Processing: Merge translations and create a Hugging Face dataset structure.
Validation: Ensure the dataset structure matches the required Feature model.
Cleanup: Terminate all pods if requested.

Supported Languages

The system supports translation between the following languages:

Arabic, Bengali, Czech, German, English, Spanish, Persian, French, Hebrew, Hindi, Indonesian, Italian, Japanese, Khmer, Korean, Lao, Malay, Burmese, Dutch, Polish, Portuguese, Russian, Thai, Tagalog, Turkish, Urdu, Vietnamese, Chinese.

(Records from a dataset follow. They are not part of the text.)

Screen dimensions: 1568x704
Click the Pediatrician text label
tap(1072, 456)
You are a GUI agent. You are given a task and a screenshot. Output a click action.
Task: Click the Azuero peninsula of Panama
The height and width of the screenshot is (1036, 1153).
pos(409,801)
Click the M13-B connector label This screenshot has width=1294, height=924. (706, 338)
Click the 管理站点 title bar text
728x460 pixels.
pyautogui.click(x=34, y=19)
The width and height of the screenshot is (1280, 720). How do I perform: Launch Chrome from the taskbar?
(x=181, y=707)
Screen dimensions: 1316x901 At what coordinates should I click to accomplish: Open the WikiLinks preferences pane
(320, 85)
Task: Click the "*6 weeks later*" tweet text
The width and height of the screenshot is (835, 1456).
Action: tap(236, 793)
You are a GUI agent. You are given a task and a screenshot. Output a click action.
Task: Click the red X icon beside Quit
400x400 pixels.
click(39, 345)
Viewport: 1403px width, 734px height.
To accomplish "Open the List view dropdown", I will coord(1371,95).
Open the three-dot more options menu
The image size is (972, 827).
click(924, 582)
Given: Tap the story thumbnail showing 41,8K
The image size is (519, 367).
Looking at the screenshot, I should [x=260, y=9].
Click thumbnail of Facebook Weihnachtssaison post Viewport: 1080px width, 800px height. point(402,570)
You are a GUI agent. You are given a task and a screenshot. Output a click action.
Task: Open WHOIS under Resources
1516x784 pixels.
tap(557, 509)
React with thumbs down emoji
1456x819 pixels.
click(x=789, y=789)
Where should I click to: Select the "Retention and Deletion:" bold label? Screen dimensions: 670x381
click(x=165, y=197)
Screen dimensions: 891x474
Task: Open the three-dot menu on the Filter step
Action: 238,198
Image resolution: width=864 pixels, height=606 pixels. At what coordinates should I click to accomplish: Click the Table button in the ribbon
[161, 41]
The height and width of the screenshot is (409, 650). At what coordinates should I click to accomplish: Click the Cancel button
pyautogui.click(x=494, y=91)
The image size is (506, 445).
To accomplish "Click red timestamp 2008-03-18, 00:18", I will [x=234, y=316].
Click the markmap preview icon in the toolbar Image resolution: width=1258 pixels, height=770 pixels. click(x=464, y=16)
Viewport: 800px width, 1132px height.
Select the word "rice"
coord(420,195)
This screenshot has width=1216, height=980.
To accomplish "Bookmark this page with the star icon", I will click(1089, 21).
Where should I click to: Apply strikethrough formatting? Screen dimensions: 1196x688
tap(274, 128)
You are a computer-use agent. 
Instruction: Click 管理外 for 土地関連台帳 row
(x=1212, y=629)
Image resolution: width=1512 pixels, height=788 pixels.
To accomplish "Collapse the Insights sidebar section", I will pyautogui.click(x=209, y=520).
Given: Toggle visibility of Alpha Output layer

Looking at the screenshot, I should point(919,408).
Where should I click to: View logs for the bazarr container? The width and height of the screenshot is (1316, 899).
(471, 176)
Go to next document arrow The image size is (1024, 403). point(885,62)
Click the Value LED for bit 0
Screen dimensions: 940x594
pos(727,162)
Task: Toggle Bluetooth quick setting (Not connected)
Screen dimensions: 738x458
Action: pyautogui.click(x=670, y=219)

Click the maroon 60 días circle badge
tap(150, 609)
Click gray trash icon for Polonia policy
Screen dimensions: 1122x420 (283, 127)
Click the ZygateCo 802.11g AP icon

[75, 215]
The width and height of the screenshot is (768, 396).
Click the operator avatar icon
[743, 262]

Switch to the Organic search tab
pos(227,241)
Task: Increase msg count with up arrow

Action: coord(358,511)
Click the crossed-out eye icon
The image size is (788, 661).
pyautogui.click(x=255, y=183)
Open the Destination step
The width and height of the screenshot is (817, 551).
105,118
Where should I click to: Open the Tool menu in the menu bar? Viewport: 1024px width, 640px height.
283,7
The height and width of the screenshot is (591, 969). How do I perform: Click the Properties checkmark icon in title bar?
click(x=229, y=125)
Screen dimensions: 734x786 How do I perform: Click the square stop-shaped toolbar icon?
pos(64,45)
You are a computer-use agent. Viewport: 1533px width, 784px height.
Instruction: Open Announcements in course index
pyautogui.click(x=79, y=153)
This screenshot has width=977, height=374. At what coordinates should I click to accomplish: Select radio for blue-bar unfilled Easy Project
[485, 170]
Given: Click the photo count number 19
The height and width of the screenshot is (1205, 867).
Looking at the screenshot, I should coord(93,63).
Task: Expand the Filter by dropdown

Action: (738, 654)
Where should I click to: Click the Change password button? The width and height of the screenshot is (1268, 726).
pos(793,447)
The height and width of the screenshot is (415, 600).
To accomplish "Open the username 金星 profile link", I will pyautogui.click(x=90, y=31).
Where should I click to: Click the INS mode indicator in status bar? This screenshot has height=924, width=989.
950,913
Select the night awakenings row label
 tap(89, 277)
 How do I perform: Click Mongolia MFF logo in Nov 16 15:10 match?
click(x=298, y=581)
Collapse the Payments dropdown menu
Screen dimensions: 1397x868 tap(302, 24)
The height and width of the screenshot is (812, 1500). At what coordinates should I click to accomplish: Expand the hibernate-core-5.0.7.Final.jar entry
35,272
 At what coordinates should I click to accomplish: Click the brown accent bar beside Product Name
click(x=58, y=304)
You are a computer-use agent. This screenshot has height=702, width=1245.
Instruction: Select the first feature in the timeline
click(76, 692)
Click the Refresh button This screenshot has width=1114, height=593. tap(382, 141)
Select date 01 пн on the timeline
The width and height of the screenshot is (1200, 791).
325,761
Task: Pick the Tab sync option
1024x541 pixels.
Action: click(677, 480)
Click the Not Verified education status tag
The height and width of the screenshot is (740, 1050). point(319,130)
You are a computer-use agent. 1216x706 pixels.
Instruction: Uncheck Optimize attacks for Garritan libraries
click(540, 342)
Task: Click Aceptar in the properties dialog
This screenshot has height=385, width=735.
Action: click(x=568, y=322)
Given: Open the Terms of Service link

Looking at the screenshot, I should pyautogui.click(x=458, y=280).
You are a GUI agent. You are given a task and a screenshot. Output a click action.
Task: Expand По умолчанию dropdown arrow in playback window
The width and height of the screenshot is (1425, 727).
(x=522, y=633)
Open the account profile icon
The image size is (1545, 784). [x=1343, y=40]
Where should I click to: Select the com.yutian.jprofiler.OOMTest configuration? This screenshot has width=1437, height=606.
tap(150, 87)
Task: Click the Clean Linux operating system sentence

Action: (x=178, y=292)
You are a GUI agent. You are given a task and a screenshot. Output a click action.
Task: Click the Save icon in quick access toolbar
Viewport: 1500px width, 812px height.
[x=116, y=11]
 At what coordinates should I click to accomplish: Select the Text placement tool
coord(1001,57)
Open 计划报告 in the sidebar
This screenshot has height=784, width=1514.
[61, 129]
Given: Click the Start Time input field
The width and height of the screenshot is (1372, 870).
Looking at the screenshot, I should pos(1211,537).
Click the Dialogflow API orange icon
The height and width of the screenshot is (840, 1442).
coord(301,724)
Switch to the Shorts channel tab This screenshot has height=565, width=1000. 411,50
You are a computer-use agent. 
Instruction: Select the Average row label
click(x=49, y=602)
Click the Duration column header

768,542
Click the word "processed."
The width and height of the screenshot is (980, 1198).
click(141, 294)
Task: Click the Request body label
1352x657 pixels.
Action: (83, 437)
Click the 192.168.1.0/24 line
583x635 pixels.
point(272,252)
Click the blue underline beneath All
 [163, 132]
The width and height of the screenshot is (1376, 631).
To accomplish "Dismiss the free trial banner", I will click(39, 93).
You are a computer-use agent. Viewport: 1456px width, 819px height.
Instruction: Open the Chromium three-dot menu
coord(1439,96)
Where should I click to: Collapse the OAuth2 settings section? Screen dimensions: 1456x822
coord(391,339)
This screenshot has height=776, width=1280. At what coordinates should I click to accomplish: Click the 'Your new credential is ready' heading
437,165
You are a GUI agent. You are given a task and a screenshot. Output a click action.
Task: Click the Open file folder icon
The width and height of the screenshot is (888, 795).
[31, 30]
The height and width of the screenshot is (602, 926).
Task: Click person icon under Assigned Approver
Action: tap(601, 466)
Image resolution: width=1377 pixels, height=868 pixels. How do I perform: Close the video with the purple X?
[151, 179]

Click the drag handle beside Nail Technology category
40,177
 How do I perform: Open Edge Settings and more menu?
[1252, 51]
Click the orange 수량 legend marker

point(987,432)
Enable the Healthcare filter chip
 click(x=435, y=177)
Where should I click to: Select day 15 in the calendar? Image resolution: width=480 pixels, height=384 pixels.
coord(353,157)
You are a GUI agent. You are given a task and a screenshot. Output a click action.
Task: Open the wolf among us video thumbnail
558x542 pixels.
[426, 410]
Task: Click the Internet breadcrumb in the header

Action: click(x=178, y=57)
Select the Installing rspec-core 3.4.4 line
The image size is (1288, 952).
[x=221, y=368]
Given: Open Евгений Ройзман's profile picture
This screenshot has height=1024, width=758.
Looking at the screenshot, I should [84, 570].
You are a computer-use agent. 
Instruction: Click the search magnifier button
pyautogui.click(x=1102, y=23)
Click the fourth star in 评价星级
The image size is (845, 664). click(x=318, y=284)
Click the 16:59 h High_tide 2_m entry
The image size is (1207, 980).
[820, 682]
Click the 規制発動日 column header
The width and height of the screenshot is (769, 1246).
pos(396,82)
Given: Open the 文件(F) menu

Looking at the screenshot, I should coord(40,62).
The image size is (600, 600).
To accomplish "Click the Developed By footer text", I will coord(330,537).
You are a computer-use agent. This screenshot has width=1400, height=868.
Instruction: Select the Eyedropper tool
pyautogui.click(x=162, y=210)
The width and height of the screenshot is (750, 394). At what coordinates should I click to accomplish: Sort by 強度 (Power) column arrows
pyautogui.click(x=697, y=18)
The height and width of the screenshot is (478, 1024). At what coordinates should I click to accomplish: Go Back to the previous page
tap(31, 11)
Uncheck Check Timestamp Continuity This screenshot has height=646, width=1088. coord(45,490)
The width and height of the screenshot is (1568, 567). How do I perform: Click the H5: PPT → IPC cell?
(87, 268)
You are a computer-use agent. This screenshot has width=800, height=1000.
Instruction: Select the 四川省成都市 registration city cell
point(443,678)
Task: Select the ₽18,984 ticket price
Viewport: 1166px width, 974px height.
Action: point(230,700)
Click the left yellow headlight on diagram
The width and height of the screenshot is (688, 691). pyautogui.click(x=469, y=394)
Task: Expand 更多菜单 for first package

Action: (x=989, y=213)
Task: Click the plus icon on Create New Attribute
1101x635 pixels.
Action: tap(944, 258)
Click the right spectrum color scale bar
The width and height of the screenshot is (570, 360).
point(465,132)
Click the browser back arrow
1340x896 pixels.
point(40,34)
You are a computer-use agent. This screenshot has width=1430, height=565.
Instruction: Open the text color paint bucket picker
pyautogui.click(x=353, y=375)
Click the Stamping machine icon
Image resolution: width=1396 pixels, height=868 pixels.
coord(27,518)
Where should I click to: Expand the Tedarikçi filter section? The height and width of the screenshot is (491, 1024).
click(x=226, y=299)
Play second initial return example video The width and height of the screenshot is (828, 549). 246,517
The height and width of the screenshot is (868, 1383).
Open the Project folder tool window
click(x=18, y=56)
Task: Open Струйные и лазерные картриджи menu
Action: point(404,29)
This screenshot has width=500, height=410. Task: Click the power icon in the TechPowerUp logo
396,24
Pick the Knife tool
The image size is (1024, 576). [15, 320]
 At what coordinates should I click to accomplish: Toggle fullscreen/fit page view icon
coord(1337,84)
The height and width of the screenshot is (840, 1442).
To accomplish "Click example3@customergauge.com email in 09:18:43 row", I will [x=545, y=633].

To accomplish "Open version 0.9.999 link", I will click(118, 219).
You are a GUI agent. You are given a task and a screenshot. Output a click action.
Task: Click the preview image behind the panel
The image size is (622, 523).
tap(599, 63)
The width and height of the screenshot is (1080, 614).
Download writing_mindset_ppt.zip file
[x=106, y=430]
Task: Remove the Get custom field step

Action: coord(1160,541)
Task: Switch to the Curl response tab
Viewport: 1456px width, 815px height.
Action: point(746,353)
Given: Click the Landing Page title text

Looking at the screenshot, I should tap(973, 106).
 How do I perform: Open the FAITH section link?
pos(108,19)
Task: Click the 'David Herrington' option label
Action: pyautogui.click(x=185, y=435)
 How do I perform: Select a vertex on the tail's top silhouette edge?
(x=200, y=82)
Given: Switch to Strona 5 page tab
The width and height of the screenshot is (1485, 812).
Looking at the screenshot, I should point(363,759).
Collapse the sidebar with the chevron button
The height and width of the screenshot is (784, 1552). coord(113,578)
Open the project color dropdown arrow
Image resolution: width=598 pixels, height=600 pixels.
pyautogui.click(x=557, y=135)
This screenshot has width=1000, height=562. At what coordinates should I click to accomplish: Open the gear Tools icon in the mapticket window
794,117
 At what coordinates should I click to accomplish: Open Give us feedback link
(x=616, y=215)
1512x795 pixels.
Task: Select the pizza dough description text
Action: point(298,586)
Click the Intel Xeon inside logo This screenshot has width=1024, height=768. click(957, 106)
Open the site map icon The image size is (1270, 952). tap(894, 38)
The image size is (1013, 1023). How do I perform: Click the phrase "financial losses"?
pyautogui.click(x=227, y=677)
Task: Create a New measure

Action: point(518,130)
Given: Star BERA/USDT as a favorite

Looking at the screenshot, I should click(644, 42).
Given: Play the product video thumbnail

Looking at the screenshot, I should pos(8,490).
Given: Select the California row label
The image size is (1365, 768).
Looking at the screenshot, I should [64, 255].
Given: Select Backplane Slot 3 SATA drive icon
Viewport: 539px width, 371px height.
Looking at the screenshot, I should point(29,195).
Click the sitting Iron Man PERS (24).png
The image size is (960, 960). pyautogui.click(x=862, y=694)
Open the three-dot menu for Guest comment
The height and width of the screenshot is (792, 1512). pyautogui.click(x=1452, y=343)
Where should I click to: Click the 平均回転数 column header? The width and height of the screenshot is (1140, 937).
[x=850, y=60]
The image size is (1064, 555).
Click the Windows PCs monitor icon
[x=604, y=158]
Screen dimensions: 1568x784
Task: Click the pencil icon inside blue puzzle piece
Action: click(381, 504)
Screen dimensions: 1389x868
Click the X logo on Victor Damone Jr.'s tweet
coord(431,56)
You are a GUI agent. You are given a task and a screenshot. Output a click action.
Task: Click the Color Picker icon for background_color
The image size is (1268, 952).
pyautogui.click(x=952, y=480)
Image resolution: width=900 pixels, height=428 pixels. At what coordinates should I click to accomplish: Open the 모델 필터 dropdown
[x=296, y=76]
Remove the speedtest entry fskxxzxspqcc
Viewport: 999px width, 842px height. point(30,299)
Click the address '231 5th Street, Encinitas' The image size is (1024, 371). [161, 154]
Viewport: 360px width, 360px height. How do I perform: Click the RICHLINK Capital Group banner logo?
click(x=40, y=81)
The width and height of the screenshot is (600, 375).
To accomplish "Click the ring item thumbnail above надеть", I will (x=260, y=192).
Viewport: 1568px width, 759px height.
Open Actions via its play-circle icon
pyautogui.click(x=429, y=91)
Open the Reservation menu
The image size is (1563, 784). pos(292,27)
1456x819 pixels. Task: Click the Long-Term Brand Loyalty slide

Error Handling and Recovery

The system includes several error handling and recovery mechanisms:

Retry Logic: Failed translations are automatically retried.
Checkpointing: Intermediate results are saved periodically to allow resuming from failures.
Health Checks: Pod and Ollama health are checked before starting translation.
Empty Content Handling: Empty thinking content is handled efficiently to avoid unnecessary translations.
Graceful Termination: Resources are properly cleaned up on completion or failure.

Docker Image Requirements

The tonic01/ollama-gemmax2 Docker image should have:

Ollama installed and configured to run on port 11434
The GemmaX2-28-2B-v0.1 model pre-loaded or configured to load automatically
Sufficient GPU memory (at least 24GB recommended)

Example Workflow

Prepare Dataset:
```
python translate.py --prepare-only
```
Run Translation:
```
python translate.py --pod-count 40
```

Process Results Only:

python translate.py --process-only --validate

Cleanup:

python test_translation.py --test termination

Troubleshooting

API Key Issues: Ensure your RunPod API key is correctly set in the environment variable or passed as a parameter.
GPU Availability: Check RunPod for GPU availability if pod creation fails.
Model Loading: If Ollama readiness check times out, the model may be too large for the selected GPU type.
Translation Errors: Check the logs for specific error messages. Most translation errors are automatically retried.
Dataset Structure: Run with the --validate flag to ensure the dataset structure matches the required Feature model.